Corsican summer

Many people living in Luxembourg are blessed with a generous amount of holiday. So naturally, planning holidays is a favourite pastime. 

This weekend, there was a pilgrimage to the Vakanz fair at LuxExpo, but a couple of busloads of Luxembourgers also found their way to Boot – Europe’s largest boat show – in Düsseldorf. Could it be they long for something bigger than the local duck ponds? Combine these two events, and you might just get an idea for this summer – a yacht holiday.

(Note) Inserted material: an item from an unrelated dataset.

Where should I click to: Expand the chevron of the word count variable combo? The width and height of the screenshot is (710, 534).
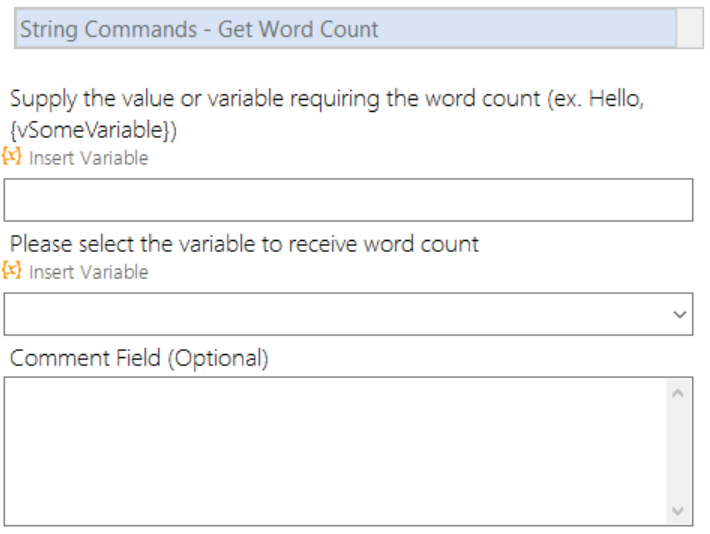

For a stunning experience involving this combination, CLEW warmly recommends Corsica. A great way to discover the indescribable (really, it is) beauty of this island is by boat, preferably one with sails. If you choose to rent a catamaran (with or without skipper depending on your own skills), its stability will most of the time prevent seasickness.

Stay just a little bit longer

Generally, the west coast  is said to be the most spectacular route to discover Corsica from the sea. The wild nature, the bays and beaches and the tiny welcoming villages are many and not far between, so don’t be surprised if you don’t get as far along as you had planned. It doesn’t matter, there’s no stress. It’s just so tempting to stay just a little bit longer, take just a little detour to that bay or that beach or that village – and indeed, you might just have to get back to that restaurant.

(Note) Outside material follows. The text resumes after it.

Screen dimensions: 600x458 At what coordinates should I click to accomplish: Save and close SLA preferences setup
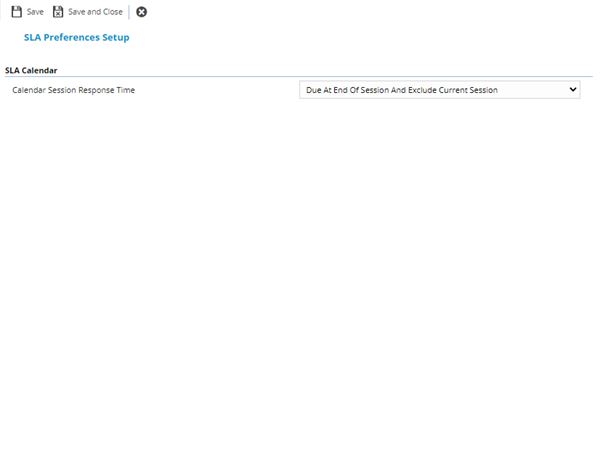tap(87, 12)
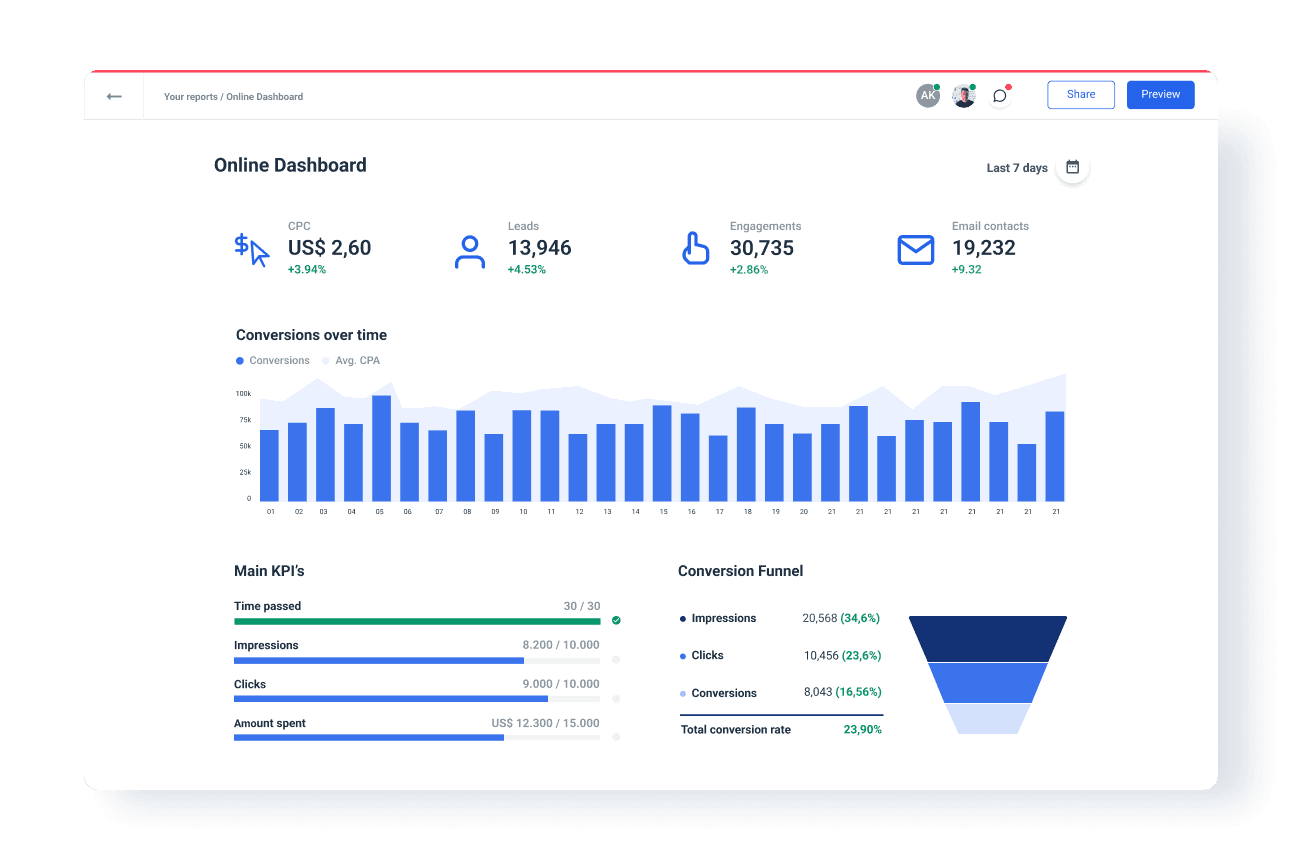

Because you eat really well in Corsica, even in what might look like a shack on the beach. And even the tiniest village will have a gourmet restaurant. It’s easy and tempting to go local, with cheeses such as the ever-present brocciu, local charcuterie such as figatellu, beignets of all kinds, wild boar, lamb or crayfish. Honey, mint, fennel, olives and chestnut flavour and seduce the dishes, and their smell fills the Corsican air. To be washed down with a local rosé, obviously.

One of the gourmet restaurants is A Volta in Cargese, with an innovative menu, award winning ice cream and a terrace with a view to die for. The same can be said for the terrace at Le Bon Espoir in tiny Girolata, where the seafood menu is exquisite. Watch out for cows chillaxing in the streets and on the beach as you go back to the boat. In Ajaccio, Restaurant U Pampasgiolu offers delicious local food and a jovial athmophere.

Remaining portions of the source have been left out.